Is there no earlier work that compared the complication of such surgery published earlier? Are you sure? 

 

 

 

Author Response

We agree with the reviewer that throughout the “Discussion” section, we need to compare our results with complication rates of earlier works. However, to our knowledge, no study has yet been conducted comparing the complication rate of reconstruction in patients with Type III FGM with a mutilated vs an intact clitoral glans underneath the infibulating scar.
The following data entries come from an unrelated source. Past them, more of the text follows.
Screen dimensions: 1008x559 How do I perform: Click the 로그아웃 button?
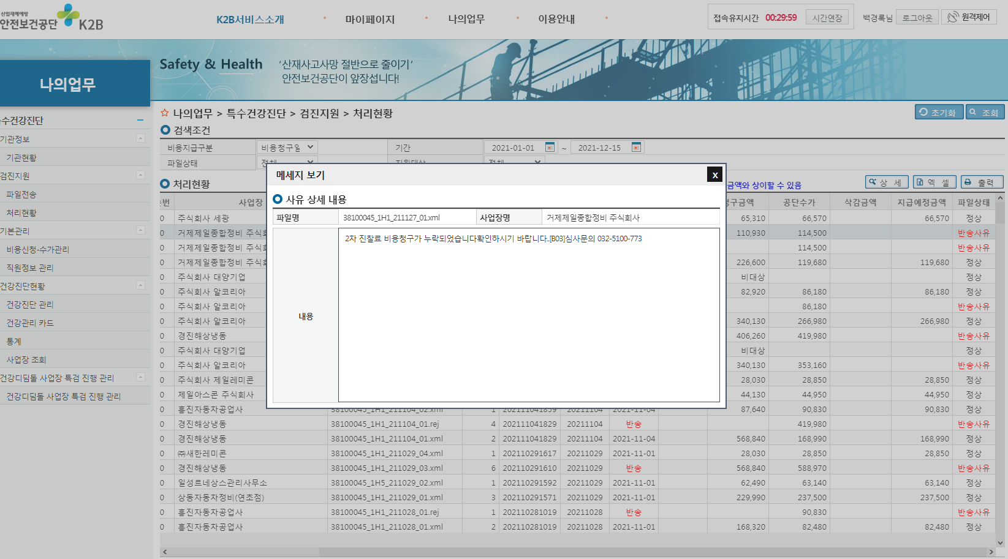(917, 18)
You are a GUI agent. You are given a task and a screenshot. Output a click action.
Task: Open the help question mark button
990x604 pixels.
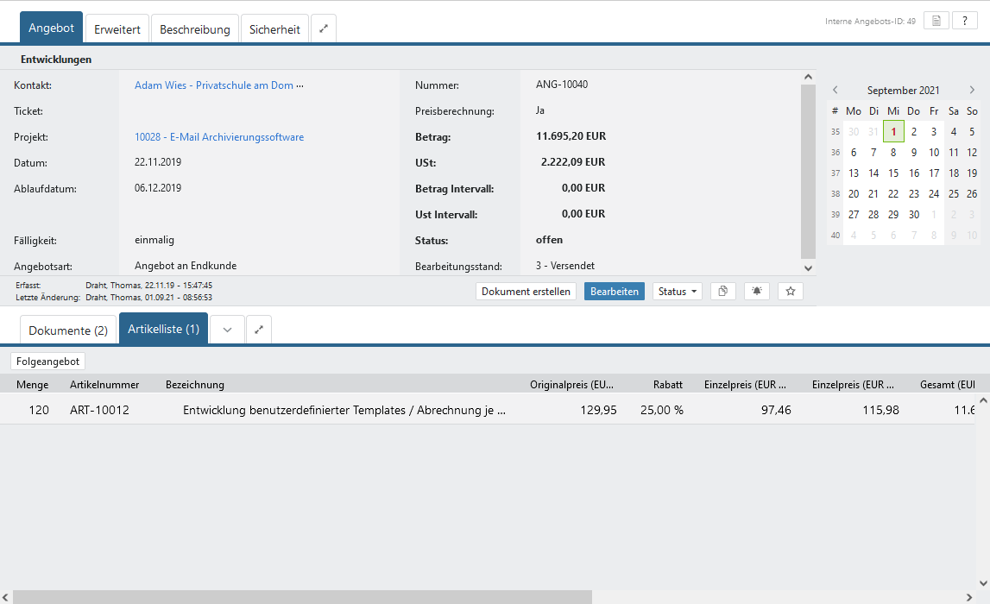pos(964,21)
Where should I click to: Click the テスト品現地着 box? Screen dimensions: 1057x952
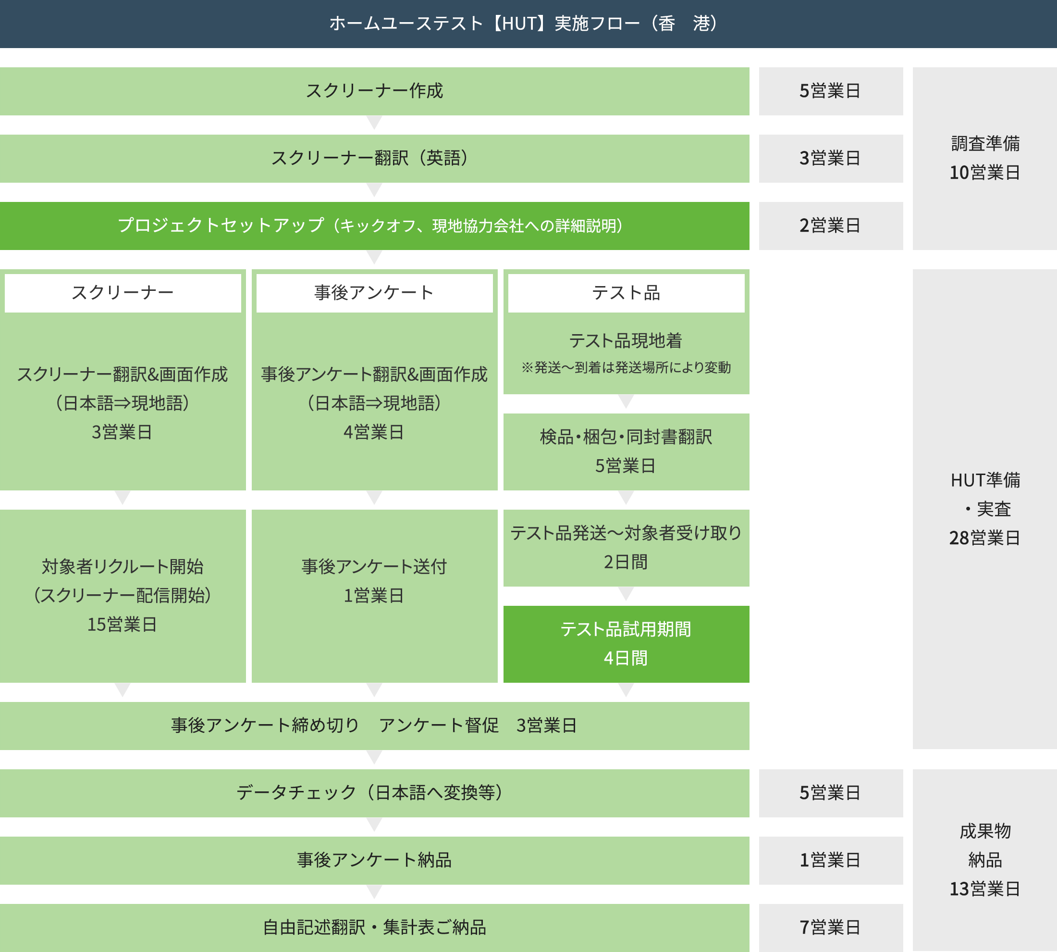[x=626, y=353]
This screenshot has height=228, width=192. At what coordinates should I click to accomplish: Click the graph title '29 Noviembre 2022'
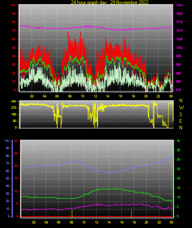129,2
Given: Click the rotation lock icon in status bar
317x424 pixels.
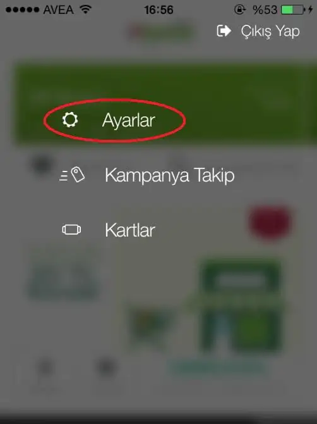Looking at the screenshot, I should (x=239, y=9).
Nevertheless, Foldès et al. conducted a large study evaluating the outcome of clitoral reconstruction, mainly in Type II patients (95% Type II, 5% Type III). Hereby, the authors showed that out of 2938 patients with clitoral reconstruction, 155 patients (5.3%) presented with postoperative complications [1], while throughout our study, 2 out of the 34 patients (5.9%) in whom a clitoral reconstruction was performed presented with a postoperative complication.

Thus, we added the following paragraph to the “Discussion” section of the revised manuscript:

“In women with an intact clitoris underneath the infibulating scar, no major complications were found. The complication rate of patients with a mutilated clitoral glans was 5.9%, which was similar to the complication rate found by Foldès et al. (5.3%), who conducted a large study evaluating the outcome of clitoral reconstruction, mainly in Type II patients. [1]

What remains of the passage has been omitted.